Spider ne donne pas d’explications, pas de mode d’emploi, ne comporte pas de happy end. Bref, il est radicalement différent de la majorité des films américains. Vous sentez-vous isolé en tant que cinéaste travaillant en Amérique du Nord ?
Isolé comme Spider ? Non, ma situation n’est pas aussi grave ! La plupart des cinéastes indépendants font un travail différent de la majorité dominante. Vous parlez de l’Amérique du Nord, moi je dirais Hollywood, car c’est là qu’on fabrique des films selon des formules essentiellement mercantiles. Moi, vivant et travaillant à Toronto, je me sens à mi-chemin entre cette usine à films et l’Europe. Certes, nous avons été influencés par ce cinéma-là, impossible de ne pas l’être… mais, en même temps, je résiste toujours à l’idée de faire des films complètement hollywoodiens. Je crois que personne ne souhaite la disparition d’Hollywood, mais on ne souhaite pas non plus qu’il existe un seul type de film. Cette domination fait oublier que le cinéma recèle plein d’autres possibilités. On pourrait s’inquiéter si des films comme Spider n’avaient aucun public, si personne n’était susceptible de les aimer, si les gens ne comprenaient plus que le langage hollywoodien. Ça, ce serait très triste. Ce n’est pas encore le cas, mais c’est une éventualité. L’industrie du cinéma américain est désormais contrôlée par d’énormes multinationales. Les dirigeants et les actionnaires veulent des produits rentables, pas des uvres d’art. Et les gens qui y travaillent ont la trouille de perdre leur job, craignent les actionnaires, tout cela est tellement éloigné du cinéma. Je trouve même miraculeux qu’ils puissent encore produire des Spider-Man, ne parlons même pas de Spider !
Il y a trois ans, vous étiez président du jury à Cannes. En dehors de ce genre d’occasion, voyez-vous des films du monde entier ?

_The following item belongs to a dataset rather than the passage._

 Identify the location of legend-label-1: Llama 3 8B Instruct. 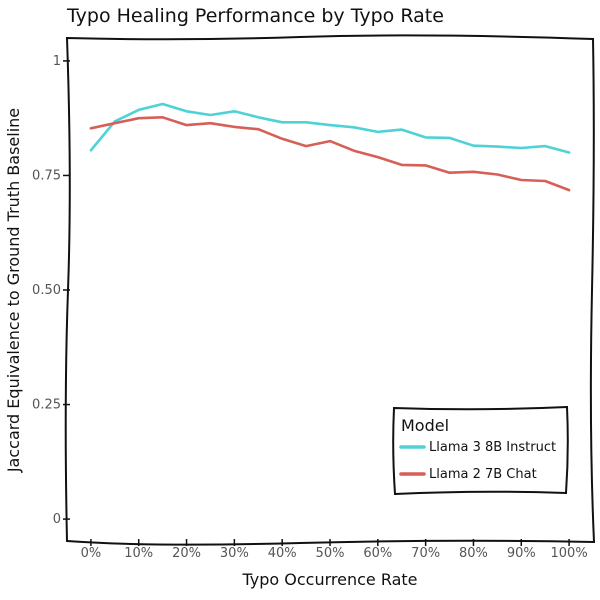
(492, 448).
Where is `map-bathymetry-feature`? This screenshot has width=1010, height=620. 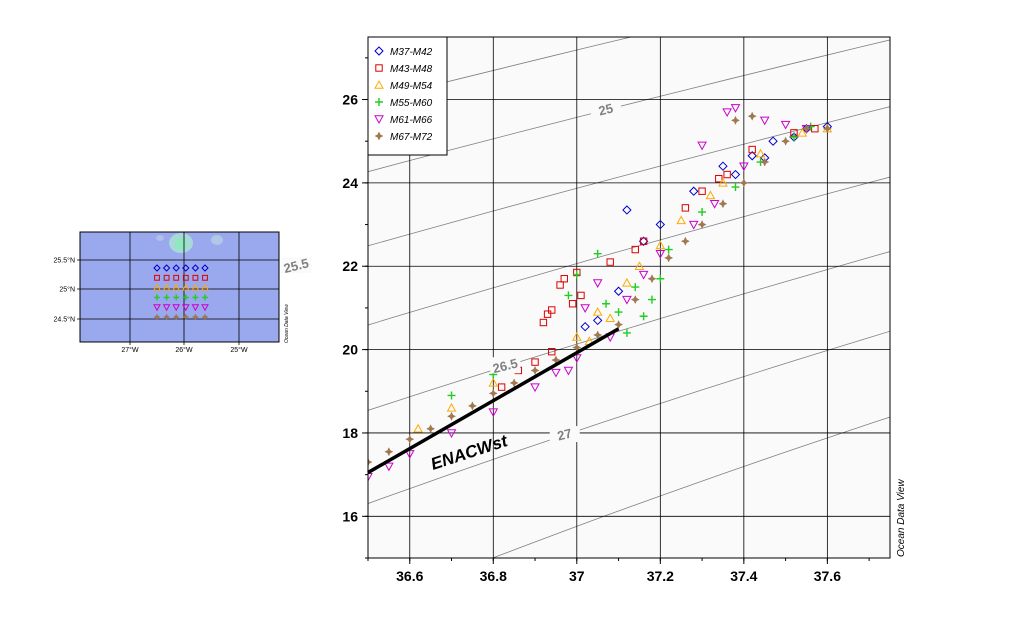
map-bathymetry-feature is located at coordinates (160, 238).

Non ! Et c’était ma source principale de plaisir. Je pouvais voir des films de toutes provenances, des films qui ne sont jamais distribués à Toronto. La distribution est un autre grand problème. En Amérique du Nord, la majorité des gens ne sont pas prêts à faire l’effort d’aller voir des films qui ne sont pas en langue anglaise. La langue anglaise, celle d’Hollywood, est devenue la langue du cinéma. Moi, je trouve excitant d’entendre des langues différentes au cinéma. La première fois que j’ai vu un film japonais dans les années 50, c’était comme découvrir un film d’une autre planète.